*WORK ITEM:*
Render the data as a numbered list with blank lines removed, beginning at the line that contains "The width and height of the screenshot is (700, 525)." and continuing through the end of the data. Leave the pictures out of your answer.

(Pixel coordinate grounding data)

---

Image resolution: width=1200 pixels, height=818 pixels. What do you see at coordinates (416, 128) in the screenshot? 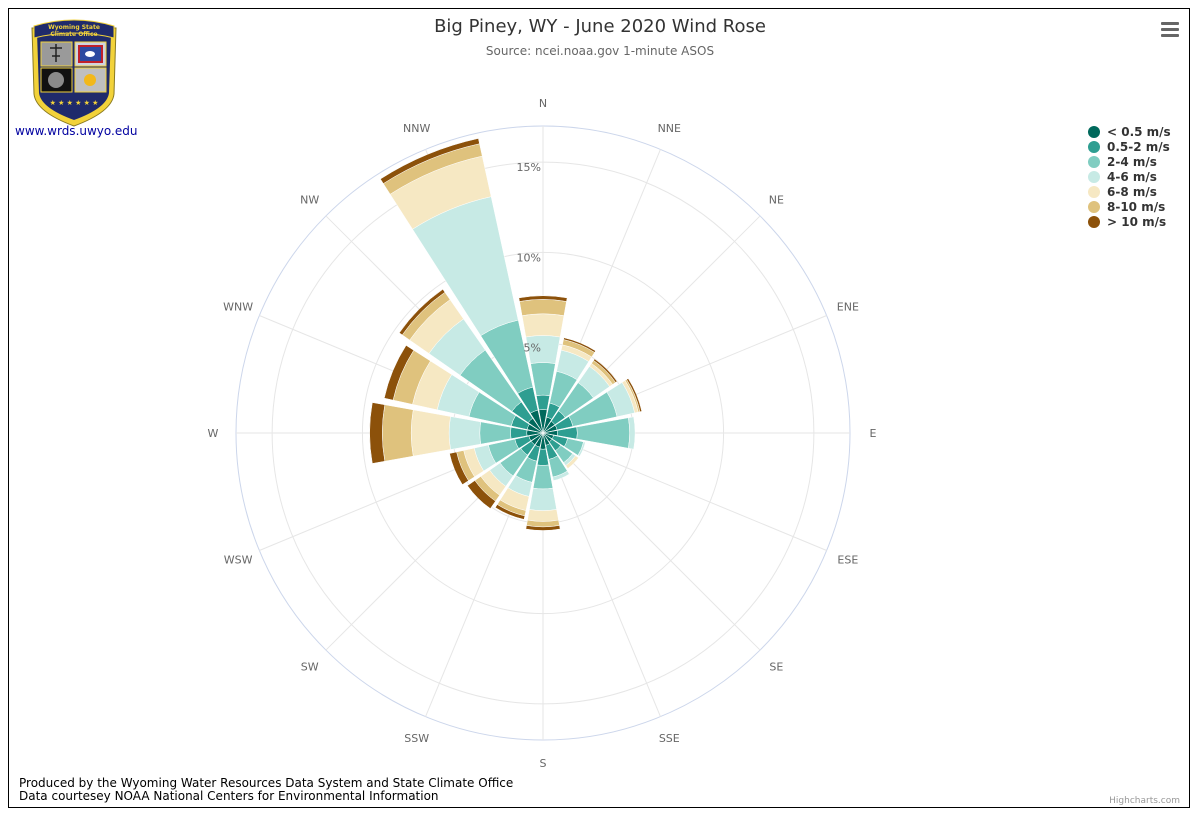
I see `direction-label-NNW: NNW` at bounding box center [416, 128].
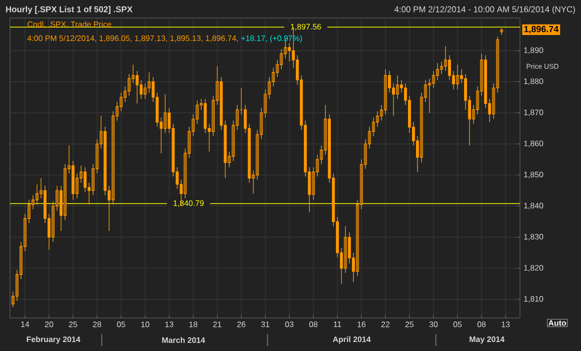  I want to click on text: 1,896.74, so click(542, 30).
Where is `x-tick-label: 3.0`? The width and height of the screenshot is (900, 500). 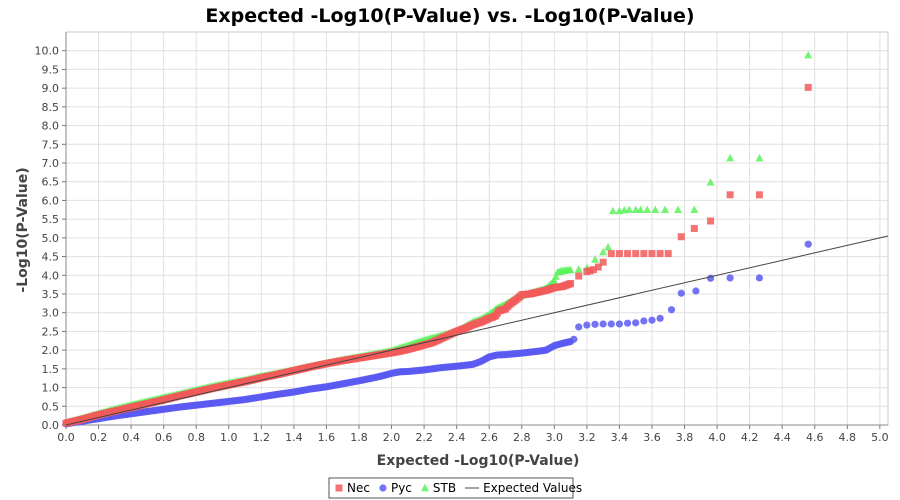 x-tick-label: 3.0 is located at coordinates (555, 438).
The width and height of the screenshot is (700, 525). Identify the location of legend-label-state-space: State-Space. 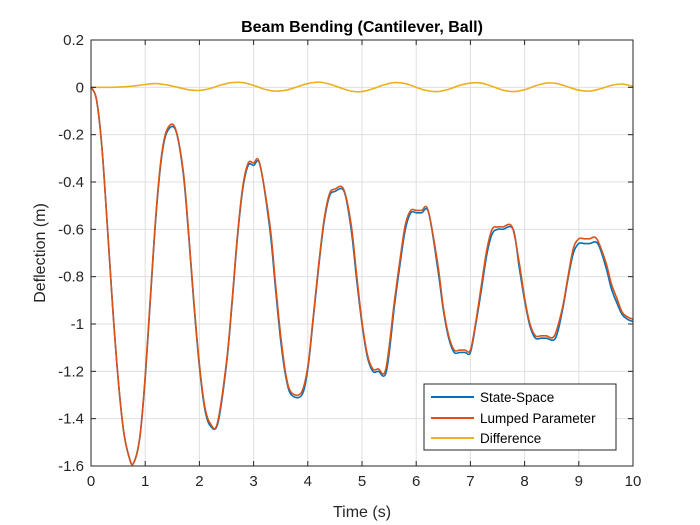
(517, 398).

---

*RESULT FOR THIS TASK:*
1. The width and height of the screenshot is (700, 525). Identify the location of legend-label-state-space: State-Space. 
2. (517, 398).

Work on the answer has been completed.